From power outages and fires to active shooters, a range of potential emergencies can threaten the assets, occupants and operations of institutional and commercial buildings. For maintenance and engineering managers, participating in the process of emergency preparation and planning in their organization involves taking a hard look at the way key facility systems — including HVAC, electrical, access control, and plumbing — both are impacted by the emergency itself and are key elements in helping facilities return to their normal operations.

Now, managers in many organization are beginning the process of hardening their facilities against an existing set of threats that look to be growing in size, scope and potential impact — natural disasters caused by climate change.

The latest organization to undertake this process is the U.S. General Services Administration (GSA), which owns and manages the federal government’s stock of buildings and properties. The GSA is working to make its federal real estate portfolio as resilient as possible against natural disasters in the future, according to Federal News Radio.

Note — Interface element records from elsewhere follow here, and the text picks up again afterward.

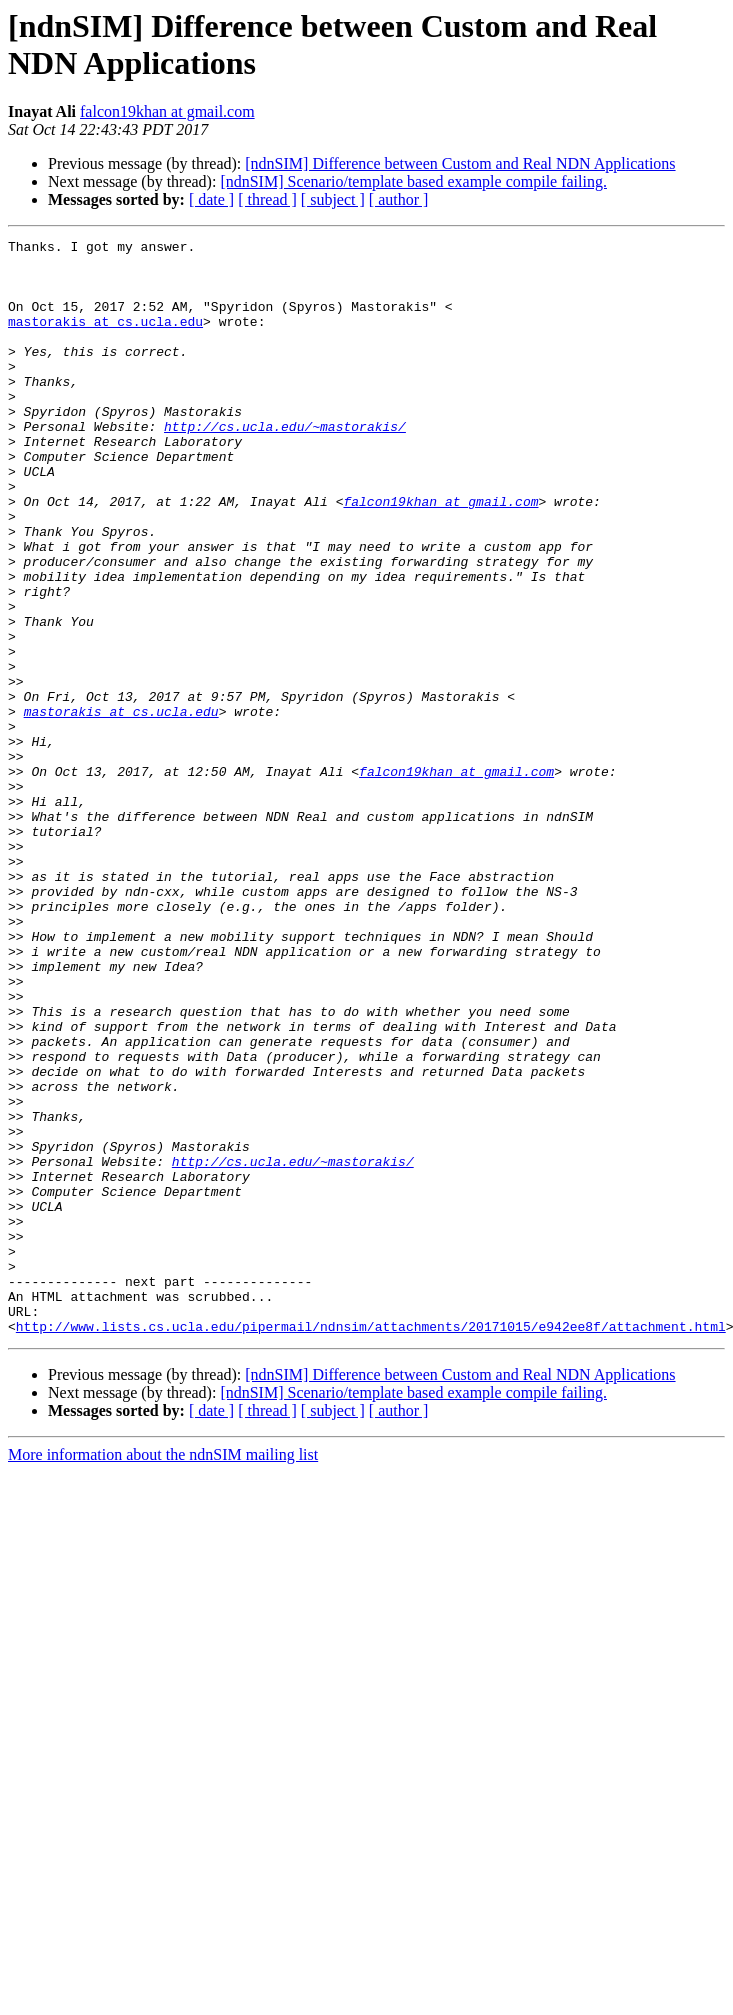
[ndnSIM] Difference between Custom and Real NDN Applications (460, 163)
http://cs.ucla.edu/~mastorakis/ (285, 465)
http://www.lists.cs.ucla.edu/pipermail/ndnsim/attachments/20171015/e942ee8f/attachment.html (371, 1545)
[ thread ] (267, 199)
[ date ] (211, 199)
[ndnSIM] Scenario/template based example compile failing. (413, 181)
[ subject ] (333, 199)
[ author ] (399, 199)
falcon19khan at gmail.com (167, 111)
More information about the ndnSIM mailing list (163, 1673)
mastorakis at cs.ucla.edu (105, 339)
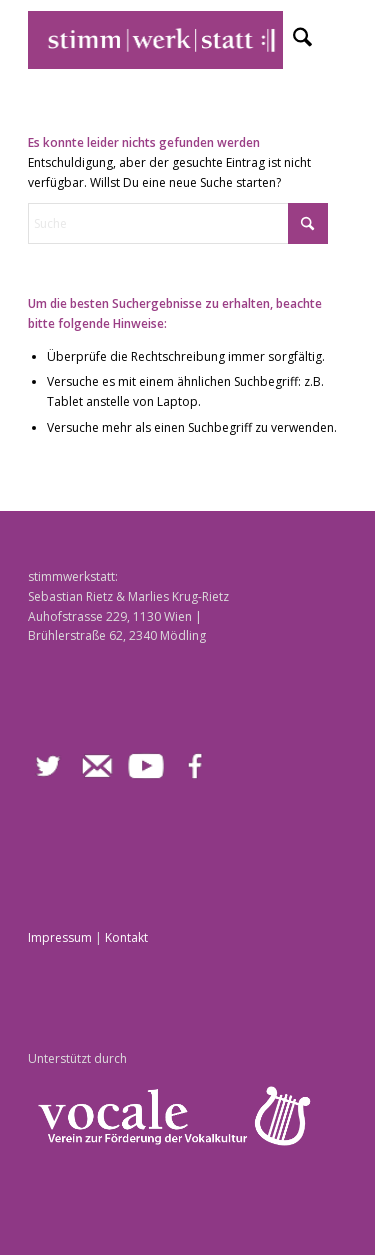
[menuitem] (292, 40)
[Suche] (292, 40)
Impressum (60, 937)
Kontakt (126, 937)
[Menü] (336, 40)
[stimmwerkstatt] (155, 40)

Read: The link between facility resilience and sustainability

As with many organizations, one major challenge for the GSA in this process is translating information on climate change and its potential impact into potentially huge investments in protecting and even relocation facilities, employees and operations.

“The biggest question for GSA often is, how do we look to integrate the latest actionable science to inform prudent federal investment, and to manage risk over the service life of the assets that are owned and operated by this agency,” says Ann Kosmal, a climate response architect at GSA.

Some challenges, she says, include incorporating cutting-edge developments in climate science into an agency such as the GSA, which builds and operates facilities with a 50- to 75-year timeline in mind at a minimum. Also, she says the federal government in the future could be held legally accountable for not making its federal real estate holdings more adaptable to climate change threats.

Read: One college’s savvy action on flooding preparation

Beyond the process of making facilities more resilient, the GSA is also looking at reducing its fossil fuel footprint by developing more net-zero facilities powered by renewable, zero-emission energy sources. Its NetZero Energy Challenge aims to have all federal buildings reduce their fossil fuel-generated energy use to zero by 2030.